+++ INPUT

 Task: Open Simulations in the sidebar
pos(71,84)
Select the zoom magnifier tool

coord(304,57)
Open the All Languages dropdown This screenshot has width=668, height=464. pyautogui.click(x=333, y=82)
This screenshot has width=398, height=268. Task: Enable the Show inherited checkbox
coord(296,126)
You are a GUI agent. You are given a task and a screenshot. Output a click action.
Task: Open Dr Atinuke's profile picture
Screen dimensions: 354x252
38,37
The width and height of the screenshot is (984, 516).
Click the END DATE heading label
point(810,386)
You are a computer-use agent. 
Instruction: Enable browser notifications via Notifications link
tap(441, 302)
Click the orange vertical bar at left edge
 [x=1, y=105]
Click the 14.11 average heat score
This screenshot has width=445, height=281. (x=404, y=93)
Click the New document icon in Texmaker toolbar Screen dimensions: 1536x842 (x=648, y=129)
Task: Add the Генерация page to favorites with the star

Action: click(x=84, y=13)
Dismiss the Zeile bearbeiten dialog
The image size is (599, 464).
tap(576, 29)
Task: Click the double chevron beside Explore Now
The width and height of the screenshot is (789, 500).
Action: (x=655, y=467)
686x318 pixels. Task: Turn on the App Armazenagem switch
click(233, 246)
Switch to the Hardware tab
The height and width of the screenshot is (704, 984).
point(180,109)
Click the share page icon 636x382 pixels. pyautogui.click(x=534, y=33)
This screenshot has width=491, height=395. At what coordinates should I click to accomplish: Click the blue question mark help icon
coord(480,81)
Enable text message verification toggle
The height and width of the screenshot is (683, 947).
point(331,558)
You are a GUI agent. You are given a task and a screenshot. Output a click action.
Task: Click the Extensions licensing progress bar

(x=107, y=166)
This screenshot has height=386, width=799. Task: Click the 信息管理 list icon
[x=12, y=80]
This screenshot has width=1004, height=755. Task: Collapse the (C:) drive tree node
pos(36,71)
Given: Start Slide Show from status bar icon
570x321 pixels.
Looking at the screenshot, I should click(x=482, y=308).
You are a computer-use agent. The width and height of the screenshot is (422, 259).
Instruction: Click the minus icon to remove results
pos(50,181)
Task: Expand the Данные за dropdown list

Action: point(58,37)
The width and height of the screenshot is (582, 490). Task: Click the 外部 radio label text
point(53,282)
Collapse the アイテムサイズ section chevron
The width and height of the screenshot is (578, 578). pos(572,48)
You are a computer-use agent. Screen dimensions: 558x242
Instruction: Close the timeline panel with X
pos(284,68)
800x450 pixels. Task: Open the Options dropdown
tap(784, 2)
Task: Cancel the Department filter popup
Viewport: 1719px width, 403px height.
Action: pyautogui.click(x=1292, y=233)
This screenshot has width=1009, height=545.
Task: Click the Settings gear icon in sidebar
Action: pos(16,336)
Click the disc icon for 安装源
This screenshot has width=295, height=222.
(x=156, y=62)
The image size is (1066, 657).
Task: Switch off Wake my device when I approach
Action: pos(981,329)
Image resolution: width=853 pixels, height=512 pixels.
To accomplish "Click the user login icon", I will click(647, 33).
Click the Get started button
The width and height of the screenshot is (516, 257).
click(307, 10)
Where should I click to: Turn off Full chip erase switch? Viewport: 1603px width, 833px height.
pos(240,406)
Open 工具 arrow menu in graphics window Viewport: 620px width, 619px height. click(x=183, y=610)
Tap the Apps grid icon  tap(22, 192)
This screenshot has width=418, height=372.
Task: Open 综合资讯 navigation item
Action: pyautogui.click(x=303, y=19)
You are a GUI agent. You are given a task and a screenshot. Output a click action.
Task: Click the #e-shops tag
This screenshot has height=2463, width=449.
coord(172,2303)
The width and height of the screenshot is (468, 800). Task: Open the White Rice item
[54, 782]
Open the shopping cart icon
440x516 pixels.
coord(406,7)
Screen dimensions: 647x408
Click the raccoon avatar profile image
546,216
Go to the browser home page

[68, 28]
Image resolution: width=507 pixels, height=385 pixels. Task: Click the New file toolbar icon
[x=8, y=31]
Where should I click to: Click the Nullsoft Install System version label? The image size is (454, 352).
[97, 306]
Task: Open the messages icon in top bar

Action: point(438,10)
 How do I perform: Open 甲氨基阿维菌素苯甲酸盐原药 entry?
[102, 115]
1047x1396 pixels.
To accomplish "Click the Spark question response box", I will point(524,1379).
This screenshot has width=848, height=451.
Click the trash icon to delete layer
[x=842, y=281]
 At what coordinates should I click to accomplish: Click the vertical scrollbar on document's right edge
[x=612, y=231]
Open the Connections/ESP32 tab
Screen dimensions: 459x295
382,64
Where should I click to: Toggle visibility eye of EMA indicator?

++++++

An exact written copy of every entry is the required answer.

 Task: Open Simulations in the sidebar
pos(71,84)
Select the zoom magnifier tool

coord(304,57)
Open the All Languages dropdown This screenshot has width=668, height=464. pyautogui.click(x=333, y=82)
This screenshot has width=398, height=268. Task: Enable the Show inherited checkbox
coord(296,126)
You are a GUI agent. You are given a task and a screenshot. Output a click action.
Task: Open Dr Atinuke's profile picture
Screen dimensions: 354x252
38,37
The width and height of the screenshot is (984, 516).
Click the END DATE heading label
point(810,386)
You are a computer-use agent. 
Instruction: Enable browser notifications via Notifications link
tap(441, 302)
Click the orange vertical bar at left edge
 [x=1, y=105]
Click the 14.11 average heat score
This screenshot has width=445, height=281. (x=404, y=93)
Click the New document icon in Texmaker toolbar Screen dimensions: 1536x842 (x=648, y=129)
Task: Add the Генерация page to favorites with the star

Action: click(x=84, y=13)
Dismiss the Zeile bearbeiten dialog
The image size is (599, 464).
tap(576, 29)
Task: Click the double chevron beside Explore Now
The width and height of the screenshot is (789, 500).
Action: (x=655, y=467)
686x318 pixels. Task: Turn on the App Armazenagem switch
click(233, 246)
Switch to the Hardware tab
The height and width of the screenshot is (704, 984).
point(180,109)
Click the share page icon 636x382 pixels. pyautogui.click(x=534, y=33)
This screenshot has width=491, height=395. At what coordinates should I click to accomplish: Click the blue question mark help icon
coord(480,81)
Enable text message verification toggle
The height and width of the screenshot is (683, 947).
point(331,558)
You are a GUI agent. You are given a task and a screenshot. Output a click action.
Task: Click the Extensions licensing progress bar

(x=107, y=166)
This screenshot has height=386, width=799. Task: Click the 信息管理 list icon
[x=12, y=80]
This screenshot has width=1004, height=755. Task: Collapse the (C:) drive tree node
pos(36,71)
Given: Start Slide Show from status bar icon
570x321 pixels.
Looking at the screenshot, I should click(x=482, y=308).
You are a computer-use agent. The width and height of the screenshot is (422, 259).
Instruction: Click the minus icon to remove results
pos(50,181)
Task: Expand the Данные за dropdown list

Action: point(58,37)
The width and height of the screenshot is (582, 490). Task: Click the 外部 radio label text
point(53,282)
Collapse the アイテムサイズ section chevron
The width and height of the screenshot is (578, 578). pos(572,48)
You are a computer-use agent. Screen dimensions: 558x242
Instruction: Close the timeline panel with X
pos(284,68)
800x450 pixels. Task: Open the Options dropdown
tap(784, 2)
Task: Cancel the Department filter popup
Viewport: 1719px width, 403px height.
Action: pyautogui.click(x=1292, y=233)
This screenshot has width=1009, height=545.
Task: Click the Settings gear icon in sidebar
Action: pos(16,336)
Click the disc icon for 安装源
This screenshot has width=295, height=222.
(x=156, y=62)
The image size is (1066, 657).
Task: Switch off Wake my device when I approach
Action: pos(981,329)
Image resolution: width=853 pixels, height=512 pixels.
To accomplish "Click the user login icon", I will click(647, 33).
Click the Get started button
The width and height of the screenshot is (516, 257).
click(307, 10)
Where should I click to: Turn off Full chip erase switch? Viewport: 1603px width, 833px height.
pos(240,406)
Open 工具 arrow menu in graphics window Viewport: 620px width, 619px height. click(x=183, y=610)
Tap the Apps grid icon  tap(22, 192)
This screenshot has width=418, height=372.
Task: Open 综合资讯 navigation item
Action: pyautogui.click(x=303, y=19)
You are a GUI agent. You are given a task and a screenshot. Output a click action.
Task: Click the #e-shops tag
This screenshot has height=2463, width=449.
coord(172,2303)
The width and height of the screenshot is (468, 800). Task: Open the White Rice item
[54, 782]
Open the shopping cart icon
440x516 pixels.
coord(406,7)
Screen dimensions: 647x408
Click the raccoon avatar profile image
546,216
Go to the browser home page

[68, 28]
Image resolution: width=507 pixels, height=385 pixels. Task: Click the New file toolbar icon
[x=8, y=31]
Where should I click to: Click the Nullsoft Install System version label? The image size is (454, 352).
[97, 306]
Task: Open the messages icon in top bar

Action: point(438,10)
 How do I perform: Open 甲氨基阿维菌素苯甲酸盐原药 entry?
[102, 115]
1047x1396 pixels.
To accomplish "Click the Spark question response box", I will point(524,1379).
This screenshot has width=848, height=451.
Click the trash icon to delete layer
[x=842, y=281]
 At what coordinates should I click to accomplish: Click the vertical scrollbar on document's right edge
[x=612, y=231]
Open the Connections/ESP32 tab
Screen dimensions: 459x295
382,64
Where should I click to: Toggle visibility eye of EMA indicator?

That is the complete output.